一種以肉豆蔻酸為原料發酵生產十四碳二元酸的假絲酵母及其應用的制作方法

本發明屬于發酵生產技術領域，具體涉及一種假絲酵母及利用其以肉豆蔻酸為原料發酵生產十四碳二元酸的方法。

背景技術：

長鏈二元酸(LCDA)，又名長鏈二羧酸和長鏈二酸，化學式為HOOC(CH2)_nCOOH，其中n≥7，是重要的精細化工中間體，可以合成香料、工程塑料、耐寒增塑劑、高級潤滑油和聚酰胺熱熔膠、粉末涂料等一系列高附加值的特殊化學品。

長鏈二元酸可以用化學法合成，也可以通過生物法生產。但是化學合成法存在設備、技術要求，能耗高，污染大等缺點，而且一些特殊的長鏈二元酸用化學合成法也很難生產；隨著生物技術的發展，利用特殊微生物發酵生產長鏈二元酸得到了迅猛發展，因其具有生產能力大、設備投資少、環境污染少，便于工業化，越來越受到全世界的關注！

目前生產長鏈二元酸的方法是以烷烴為前體物，利用微生物發酵轉化而來。其前體物多為來源于石油的化工產品，存在安全風險，隨著人們健康意識的提升，勢必被更安全的，來源于植物的前體物——肉豆蔻酸所取代。

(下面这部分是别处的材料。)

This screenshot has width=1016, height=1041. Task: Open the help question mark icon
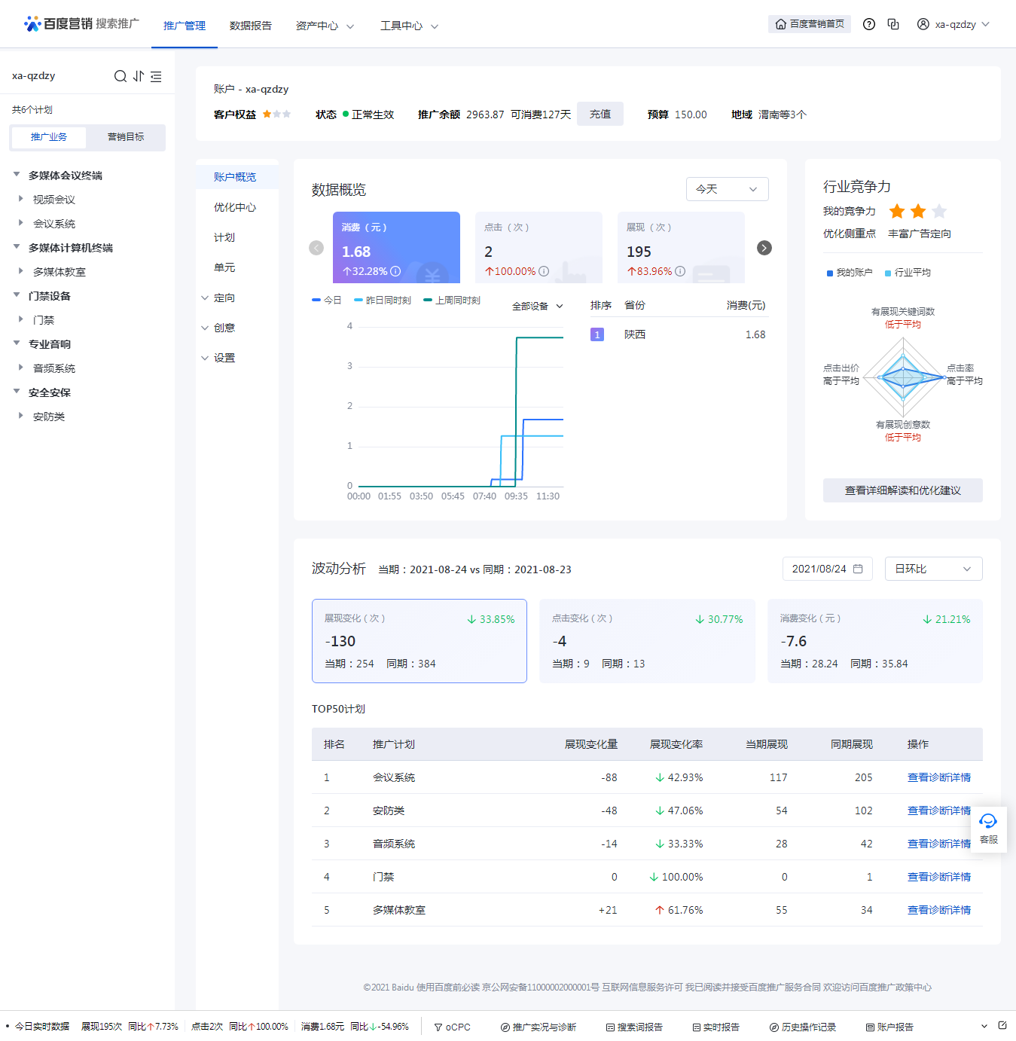click(x=868, y=24)
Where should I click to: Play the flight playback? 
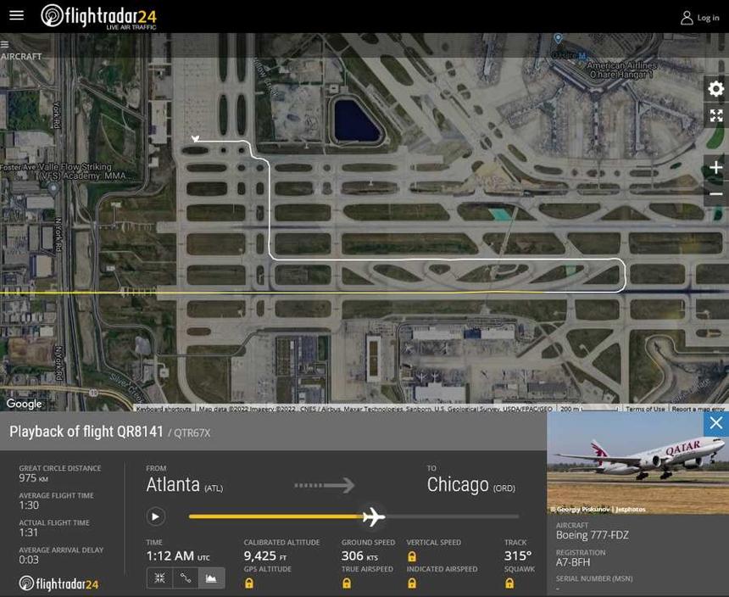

肉豆蔻酸，又稱為十四烷酸，是一種飽和脂肪酸，主要存在于自然界大量的植物中，是一種優良的前體物。因此，本領域迫切需要開發能夠利用新的前體物生產長鏈二元酸的菌種和方法。

技術實現要素：

本發明的目的在于提供一種以肉豆蔻酸為原料發酵生產十四碳二元酸的假絲酵母。

本發明的另一目的在于提供上述假絲酵母的應用，即一種用其發酵生產十四碳二元酸的的方法。

本發明的原理如下：

本發明的具體技術方案如下：

一種以肉豆蔻酸為原料發酵生產十四碳二元酸的假絲酵母，其為Candida sp.OMK-3，已于2015年5月27日保藏于中國典型培養物保藏中心，保藏地點為中國武漢武漢大學，保藏號為CCTCC NO：M 2015328。該菌細胞橢圓形或長條形，能形成假菌絲。菌落呈奶 油色，表面光滑，濕潤，邊緣整齊。可利用葡萄糖、蔗糖、核糖和阿拉伯糖，不能利用木糖醇，山梨糖和阿拉伯糖等。該菌株的18s rRNA和26s rRNA序列與假絲酵母標準株的18s rRNA和26s rRNA序列有99％的相似性，該菌鑒定為假絲酵母屬。

一種發酵生產十四碳二元酸的的方法，包括如下步驟：

(1)菌種活化：將未活化的權利要求1所述的假絲酵母的菌液均勻涂布在固體斜面培養基上，于28～30℃培養24～48h，得活化后的菌種，該固體斜面培養基的質量百分比配方如下：磷酸二氫鉀0.1～1.0％，氯化鈉0.05～0.3％，酵母浸粉0.1～1.0％，蛋白胨0.1～1.0％，余量為水和適量的瓊脂糖；

(2)將上述活化后的菌種接種于液體種子培養基中，于28～35℃和轉速150～500rpm的條件下培養至對數生長期，得種子液，上述液體種子培養基的初始pH為5～8，且具體質量百分比配方如下：葡萄糖1.0～3.5％，磷酸二氫鉀0.1～1.0％，尿素0.1～0.6％，硫酸鎂0.05～0.5％，氯化鈉0.05～0.3％，酵母浸粉0.1～1.0％，硫酸銨0.1～0.6％，余量為水；

(3)將上述種子液以8～15％的體積比無菌條件下轉移至于發酵培養基中，于30～40℃和轉速200～500rpm的條件下發酵培養70～120h，得發酵液，上述發酵培養基的初始pH為6.9～7.1，且具體質量百分比配方如下：葡萄糖2.0～5.0％，磷酸二氫鉀0.1～0.5％，尿素0.1～0.5％，硫酸鎂0.05～0.5％，氯化鈉0.05～3％，酵母浸粉0.1～0.8％，硫酸銨0.1～0.5％，肉豆蔻酸6.0～10.0％，余量為水；

(4)將上述發酵液滅活菌體，然后經陶瓷膜過濾除菌體和超濾膜脫色，得到清液；

(5)將上述清液經稀酸酸化結晶以分離提純相應的十四碳二元酸。

在本發明的一個優選實施方案中，所述液體種子培養基的配方如下：葡萄糖20，磷酸二氫鉀5，尿素4，硫酸鎂0.2，氯化鈉2.5，酵母浸粉5，硫酸銨6，酵母浸粉5.0，上述各組分的單位為g/L，溶劑為水。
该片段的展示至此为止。